**REQUIRED WORK**
The output is the lines below from the one with "The width and" through the one with "Open the Tools menu", both included, printed exactly and with no other line.

- - -

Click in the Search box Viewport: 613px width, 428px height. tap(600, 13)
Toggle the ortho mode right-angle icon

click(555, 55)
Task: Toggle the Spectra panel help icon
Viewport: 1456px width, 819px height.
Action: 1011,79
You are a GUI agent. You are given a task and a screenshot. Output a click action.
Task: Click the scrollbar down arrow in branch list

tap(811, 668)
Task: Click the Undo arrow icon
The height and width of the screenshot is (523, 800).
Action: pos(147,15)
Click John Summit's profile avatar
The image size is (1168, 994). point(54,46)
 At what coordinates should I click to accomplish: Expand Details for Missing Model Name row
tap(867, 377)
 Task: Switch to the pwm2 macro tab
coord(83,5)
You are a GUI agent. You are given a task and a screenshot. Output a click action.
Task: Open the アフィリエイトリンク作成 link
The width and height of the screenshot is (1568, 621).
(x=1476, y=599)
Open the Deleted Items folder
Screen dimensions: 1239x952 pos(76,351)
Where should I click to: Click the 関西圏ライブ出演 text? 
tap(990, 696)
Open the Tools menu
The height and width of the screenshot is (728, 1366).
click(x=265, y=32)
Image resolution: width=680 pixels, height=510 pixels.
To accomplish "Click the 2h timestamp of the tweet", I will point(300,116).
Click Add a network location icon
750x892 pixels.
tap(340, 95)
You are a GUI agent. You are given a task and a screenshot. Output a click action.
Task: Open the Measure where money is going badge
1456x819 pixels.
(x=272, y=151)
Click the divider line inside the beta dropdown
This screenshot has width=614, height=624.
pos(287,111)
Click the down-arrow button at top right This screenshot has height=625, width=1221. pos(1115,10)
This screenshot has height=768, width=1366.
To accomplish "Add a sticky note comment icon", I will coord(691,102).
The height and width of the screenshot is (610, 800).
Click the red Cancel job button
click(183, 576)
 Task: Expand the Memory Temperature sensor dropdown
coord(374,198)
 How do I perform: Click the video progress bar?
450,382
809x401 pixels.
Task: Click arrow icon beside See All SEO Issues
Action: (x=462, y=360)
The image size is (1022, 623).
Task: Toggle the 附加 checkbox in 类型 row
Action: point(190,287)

- - -

**RESULT**
The width and height of the screenshot is (1568, 621).
(x=1476, y=599)
Open the Deleted Items folder
Screen dimensions: 1239x952 pos(76,351)
Where should I click to: Click the 関西圏ライブ出演 text? 
tap(990, 696)
Open the Tools menu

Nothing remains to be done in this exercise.